■ Extracted records ■
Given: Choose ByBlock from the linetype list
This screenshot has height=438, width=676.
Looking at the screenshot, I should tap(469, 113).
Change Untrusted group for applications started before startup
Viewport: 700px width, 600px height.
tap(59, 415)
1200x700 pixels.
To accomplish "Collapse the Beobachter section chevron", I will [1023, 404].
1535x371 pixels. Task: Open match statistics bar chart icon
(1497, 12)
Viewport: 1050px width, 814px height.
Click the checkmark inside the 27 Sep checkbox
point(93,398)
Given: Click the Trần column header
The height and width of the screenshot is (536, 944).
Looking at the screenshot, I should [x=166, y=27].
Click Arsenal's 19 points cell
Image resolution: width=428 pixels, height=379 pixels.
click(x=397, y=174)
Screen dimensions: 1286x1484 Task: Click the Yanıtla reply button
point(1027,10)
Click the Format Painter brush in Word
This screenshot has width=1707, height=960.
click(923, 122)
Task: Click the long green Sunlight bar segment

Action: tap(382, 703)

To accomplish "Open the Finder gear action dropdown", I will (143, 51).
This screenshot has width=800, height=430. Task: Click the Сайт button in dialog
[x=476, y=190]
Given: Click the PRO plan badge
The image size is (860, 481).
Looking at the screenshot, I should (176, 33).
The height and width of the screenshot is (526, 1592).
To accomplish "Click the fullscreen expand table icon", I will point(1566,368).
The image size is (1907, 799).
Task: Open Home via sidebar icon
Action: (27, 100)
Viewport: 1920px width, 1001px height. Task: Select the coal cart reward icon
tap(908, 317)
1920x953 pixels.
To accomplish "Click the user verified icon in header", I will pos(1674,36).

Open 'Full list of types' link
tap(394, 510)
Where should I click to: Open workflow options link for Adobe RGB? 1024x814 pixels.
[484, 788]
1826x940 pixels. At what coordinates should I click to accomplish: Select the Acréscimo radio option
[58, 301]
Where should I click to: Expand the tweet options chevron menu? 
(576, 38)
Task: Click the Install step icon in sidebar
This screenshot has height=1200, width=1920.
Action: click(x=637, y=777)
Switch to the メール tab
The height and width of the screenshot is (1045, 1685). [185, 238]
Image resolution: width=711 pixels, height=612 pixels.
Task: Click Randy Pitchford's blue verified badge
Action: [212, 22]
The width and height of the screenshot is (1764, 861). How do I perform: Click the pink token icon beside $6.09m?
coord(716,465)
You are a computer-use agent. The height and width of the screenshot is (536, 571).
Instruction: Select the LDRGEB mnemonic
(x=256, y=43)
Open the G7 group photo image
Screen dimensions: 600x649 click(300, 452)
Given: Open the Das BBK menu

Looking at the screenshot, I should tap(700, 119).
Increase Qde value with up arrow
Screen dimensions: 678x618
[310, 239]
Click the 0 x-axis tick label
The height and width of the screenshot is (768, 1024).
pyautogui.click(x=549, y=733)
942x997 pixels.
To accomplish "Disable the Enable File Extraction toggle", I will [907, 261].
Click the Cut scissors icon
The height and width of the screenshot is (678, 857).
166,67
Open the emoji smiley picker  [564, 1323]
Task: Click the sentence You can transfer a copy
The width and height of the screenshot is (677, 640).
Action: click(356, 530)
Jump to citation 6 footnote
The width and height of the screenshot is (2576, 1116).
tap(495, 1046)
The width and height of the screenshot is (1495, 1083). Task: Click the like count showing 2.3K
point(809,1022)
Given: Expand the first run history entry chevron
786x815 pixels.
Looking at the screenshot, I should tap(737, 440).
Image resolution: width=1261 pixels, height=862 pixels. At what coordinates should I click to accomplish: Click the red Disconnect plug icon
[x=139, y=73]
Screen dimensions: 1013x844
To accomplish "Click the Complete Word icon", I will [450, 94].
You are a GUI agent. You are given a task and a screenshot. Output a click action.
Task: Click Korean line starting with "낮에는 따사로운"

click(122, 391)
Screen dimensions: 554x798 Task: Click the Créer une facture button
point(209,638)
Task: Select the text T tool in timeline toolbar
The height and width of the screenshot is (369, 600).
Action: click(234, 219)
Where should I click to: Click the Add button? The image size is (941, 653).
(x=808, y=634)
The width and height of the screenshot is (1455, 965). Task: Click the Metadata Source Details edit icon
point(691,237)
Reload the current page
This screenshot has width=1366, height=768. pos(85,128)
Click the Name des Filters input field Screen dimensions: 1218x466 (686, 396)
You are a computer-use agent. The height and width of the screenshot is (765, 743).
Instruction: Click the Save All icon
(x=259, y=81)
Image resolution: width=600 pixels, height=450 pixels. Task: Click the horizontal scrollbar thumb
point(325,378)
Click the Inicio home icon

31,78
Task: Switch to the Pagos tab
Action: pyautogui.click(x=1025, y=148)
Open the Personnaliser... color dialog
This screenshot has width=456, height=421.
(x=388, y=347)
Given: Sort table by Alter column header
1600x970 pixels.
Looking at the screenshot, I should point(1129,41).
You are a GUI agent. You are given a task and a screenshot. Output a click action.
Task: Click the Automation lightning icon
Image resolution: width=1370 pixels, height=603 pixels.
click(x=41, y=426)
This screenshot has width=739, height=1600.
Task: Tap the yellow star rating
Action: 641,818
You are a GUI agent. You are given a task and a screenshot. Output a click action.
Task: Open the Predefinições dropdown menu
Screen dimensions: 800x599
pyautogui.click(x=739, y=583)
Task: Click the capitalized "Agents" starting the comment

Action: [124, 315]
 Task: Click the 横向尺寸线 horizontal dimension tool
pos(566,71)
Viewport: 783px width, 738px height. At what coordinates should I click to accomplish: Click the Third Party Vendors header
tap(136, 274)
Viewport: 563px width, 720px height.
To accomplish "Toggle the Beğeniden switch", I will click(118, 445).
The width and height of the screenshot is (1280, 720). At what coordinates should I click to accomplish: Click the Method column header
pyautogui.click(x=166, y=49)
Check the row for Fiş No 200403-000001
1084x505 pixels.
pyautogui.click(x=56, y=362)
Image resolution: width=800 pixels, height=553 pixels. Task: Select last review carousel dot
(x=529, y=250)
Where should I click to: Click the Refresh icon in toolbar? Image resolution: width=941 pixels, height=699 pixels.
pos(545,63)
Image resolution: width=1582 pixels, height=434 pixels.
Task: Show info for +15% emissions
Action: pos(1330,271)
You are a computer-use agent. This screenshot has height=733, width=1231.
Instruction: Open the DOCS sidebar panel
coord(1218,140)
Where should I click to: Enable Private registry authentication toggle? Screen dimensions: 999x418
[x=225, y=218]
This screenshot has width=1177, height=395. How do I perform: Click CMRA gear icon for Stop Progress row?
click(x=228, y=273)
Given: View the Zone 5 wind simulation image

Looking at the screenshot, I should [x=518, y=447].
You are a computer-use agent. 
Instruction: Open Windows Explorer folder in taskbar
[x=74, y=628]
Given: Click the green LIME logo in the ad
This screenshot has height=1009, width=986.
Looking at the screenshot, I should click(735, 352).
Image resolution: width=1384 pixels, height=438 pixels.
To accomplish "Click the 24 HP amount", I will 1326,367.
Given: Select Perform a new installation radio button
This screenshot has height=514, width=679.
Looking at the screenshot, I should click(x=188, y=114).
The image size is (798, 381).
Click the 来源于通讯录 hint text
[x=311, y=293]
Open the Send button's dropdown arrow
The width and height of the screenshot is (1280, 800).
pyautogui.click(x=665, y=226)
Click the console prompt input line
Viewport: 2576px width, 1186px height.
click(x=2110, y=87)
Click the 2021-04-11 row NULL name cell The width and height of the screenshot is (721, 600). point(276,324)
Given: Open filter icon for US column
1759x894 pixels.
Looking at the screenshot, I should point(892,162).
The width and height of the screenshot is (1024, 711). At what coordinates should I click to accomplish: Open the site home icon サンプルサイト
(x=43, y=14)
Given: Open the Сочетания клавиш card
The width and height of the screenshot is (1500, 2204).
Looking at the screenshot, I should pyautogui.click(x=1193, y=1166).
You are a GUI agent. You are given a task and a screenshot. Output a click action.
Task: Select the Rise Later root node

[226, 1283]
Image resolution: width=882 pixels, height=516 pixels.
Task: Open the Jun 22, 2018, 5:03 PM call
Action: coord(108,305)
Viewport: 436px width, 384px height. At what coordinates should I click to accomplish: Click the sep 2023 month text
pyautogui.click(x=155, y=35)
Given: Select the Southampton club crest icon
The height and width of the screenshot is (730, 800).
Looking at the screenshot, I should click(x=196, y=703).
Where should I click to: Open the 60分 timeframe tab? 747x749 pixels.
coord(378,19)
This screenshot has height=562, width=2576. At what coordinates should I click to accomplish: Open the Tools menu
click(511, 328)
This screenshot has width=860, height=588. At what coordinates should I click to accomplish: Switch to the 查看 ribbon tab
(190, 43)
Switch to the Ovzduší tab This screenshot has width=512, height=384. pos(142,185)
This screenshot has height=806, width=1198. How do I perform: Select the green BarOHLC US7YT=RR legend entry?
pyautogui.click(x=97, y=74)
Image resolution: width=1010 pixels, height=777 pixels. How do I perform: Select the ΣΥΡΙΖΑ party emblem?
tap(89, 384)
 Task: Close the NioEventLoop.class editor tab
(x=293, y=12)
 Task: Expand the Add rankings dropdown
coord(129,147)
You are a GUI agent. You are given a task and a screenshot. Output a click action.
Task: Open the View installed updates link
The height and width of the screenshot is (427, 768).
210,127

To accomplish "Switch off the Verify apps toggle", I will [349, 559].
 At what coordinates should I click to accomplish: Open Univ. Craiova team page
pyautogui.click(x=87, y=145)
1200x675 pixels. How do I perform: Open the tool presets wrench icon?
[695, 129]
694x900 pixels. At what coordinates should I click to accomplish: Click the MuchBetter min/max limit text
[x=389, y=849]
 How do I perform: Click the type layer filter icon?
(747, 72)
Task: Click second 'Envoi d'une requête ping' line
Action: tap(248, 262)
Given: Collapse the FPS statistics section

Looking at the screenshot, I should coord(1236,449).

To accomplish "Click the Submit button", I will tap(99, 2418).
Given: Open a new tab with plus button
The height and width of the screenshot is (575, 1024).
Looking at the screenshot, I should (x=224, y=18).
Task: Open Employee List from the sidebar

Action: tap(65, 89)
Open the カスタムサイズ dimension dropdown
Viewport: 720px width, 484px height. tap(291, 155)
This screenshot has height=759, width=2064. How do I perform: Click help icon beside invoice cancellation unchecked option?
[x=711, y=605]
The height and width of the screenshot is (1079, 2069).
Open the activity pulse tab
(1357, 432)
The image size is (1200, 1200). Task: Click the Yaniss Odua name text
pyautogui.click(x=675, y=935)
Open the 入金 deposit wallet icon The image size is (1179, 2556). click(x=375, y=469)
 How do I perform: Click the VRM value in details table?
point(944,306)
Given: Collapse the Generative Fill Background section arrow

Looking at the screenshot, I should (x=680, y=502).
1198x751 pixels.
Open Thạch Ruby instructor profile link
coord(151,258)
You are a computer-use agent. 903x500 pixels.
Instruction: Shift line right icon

■ DIRECTIONS ■
Give only the number of lines in the data that include the string "computer".

■ RESPONSE FOR THIS EXERCISE ■
5